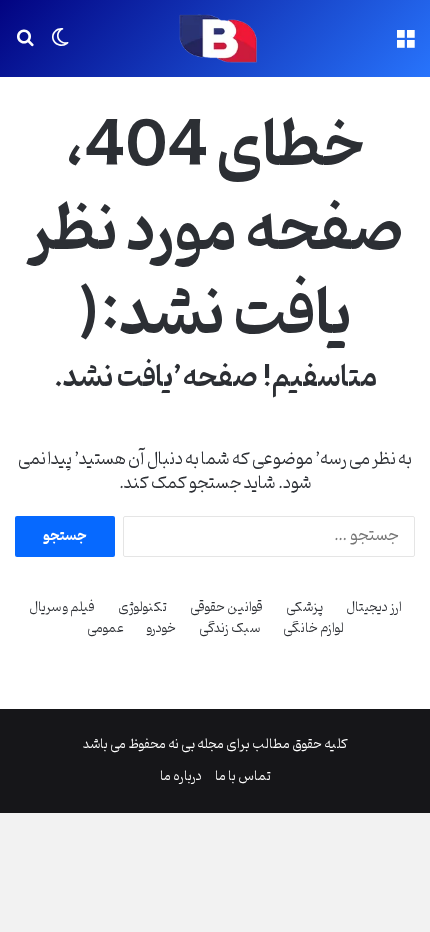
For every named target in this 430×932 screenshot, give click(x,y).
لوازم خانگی (313, 628)
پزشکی (304, 607)
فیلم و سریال (62, 607)
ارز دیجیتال (374, 607)
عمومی (105, 628)
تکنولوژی (142, 607)
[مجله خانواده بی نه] (215, 38)
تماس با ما (243, 776)
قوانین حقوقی (226, 607)
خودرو (161, 628)
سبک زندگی (229, 628)
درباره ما (181, 776)
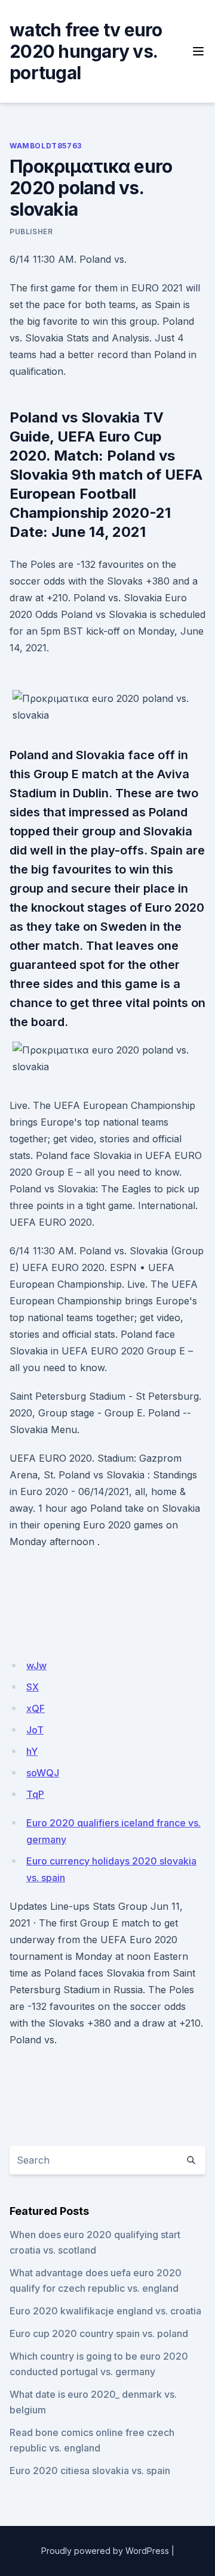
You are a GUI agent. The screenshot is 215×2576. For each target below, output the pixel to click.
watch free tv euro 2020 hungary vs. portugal (86, 51)
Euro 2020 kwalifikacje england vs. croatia (105, 2311)
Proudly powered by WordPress (105, 2551)
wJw (36, 1665)
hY (32, 1751)
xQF (35, 1708)
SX (32, 1687)
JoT (35, 1730)
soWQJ (42, 1773)
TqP (35, 1794)
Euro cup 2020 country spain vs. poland (99, 2333)
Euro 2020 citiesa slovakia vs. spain (90, 2470)
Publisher (31, 231)
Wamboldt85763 (46, 145)
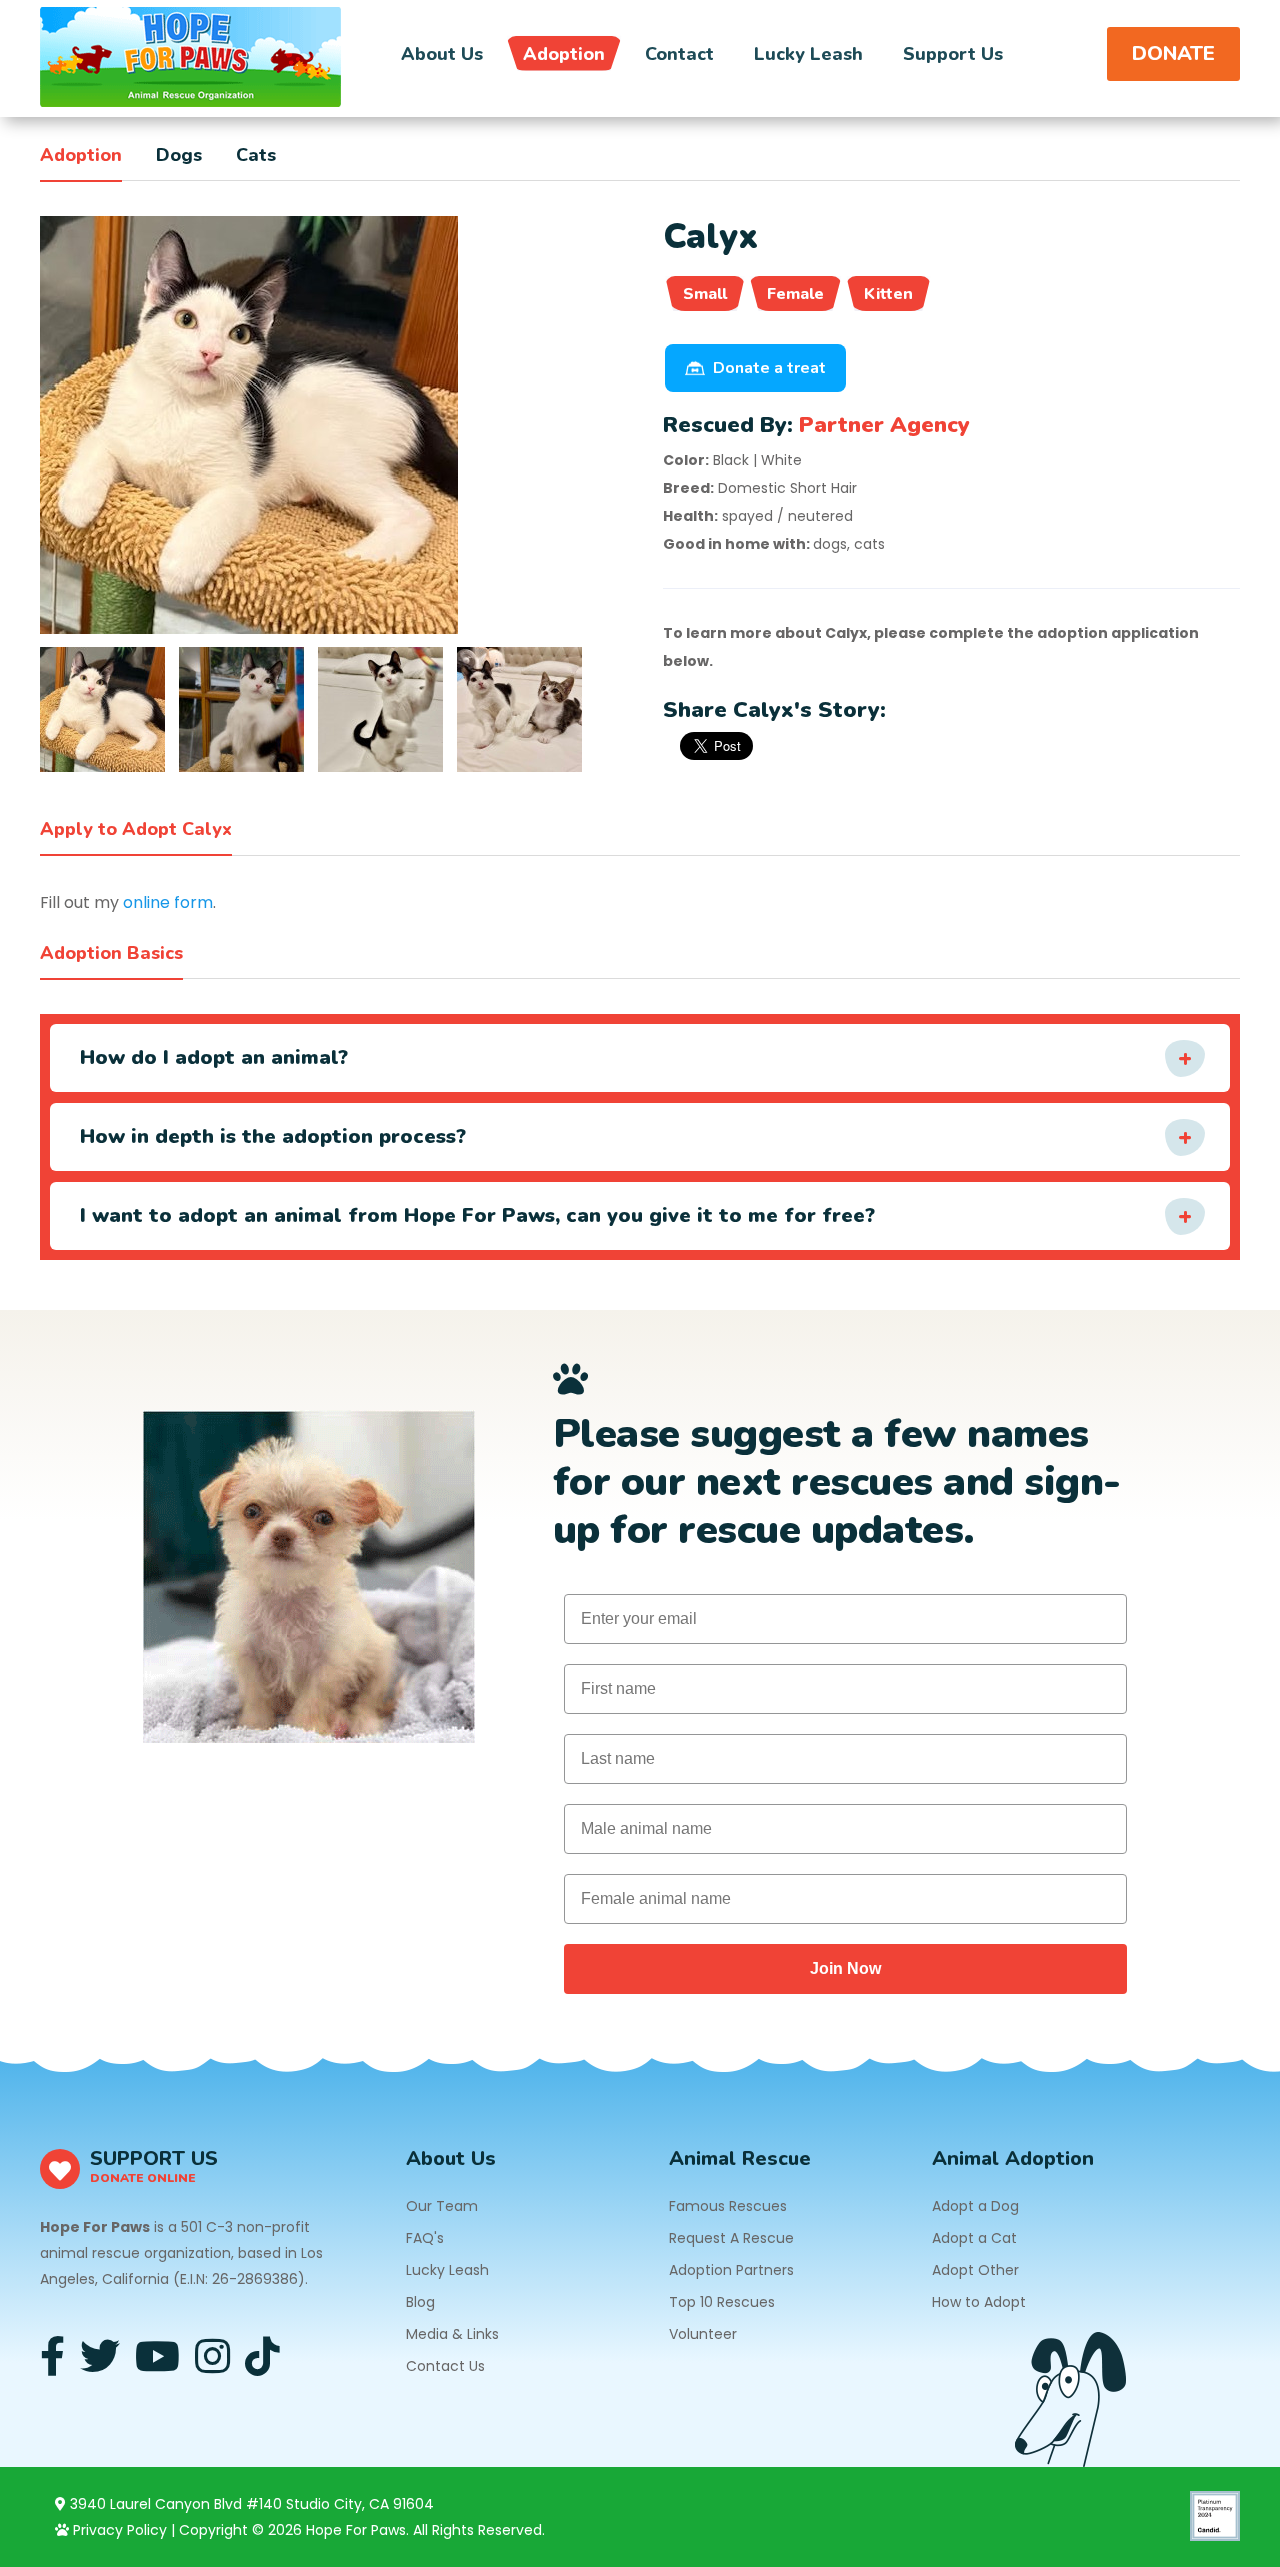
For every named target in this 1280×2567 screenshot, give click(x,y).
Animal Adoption (1013, 2158)
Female (795, 294)
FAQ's (425, 2238)
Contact (679, 54)
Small (705, 294)
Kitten (888, 294)
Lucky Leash (808, 54)
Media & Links (452, 2334)
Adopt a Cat (974, 2238)
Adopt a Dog (975, 2206)
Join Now (845, 1968)
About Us (442, 54)
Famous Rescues (728, 2206)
· · ·
TASK STATEMENT: Search the data above for the string "spain". Report every line where it is found.

RESPONSE:
Euro cup 2020 country spain vs. poland (99, 2333)
Euro 2020 citiesa slovakia vs. spain (90, 2470)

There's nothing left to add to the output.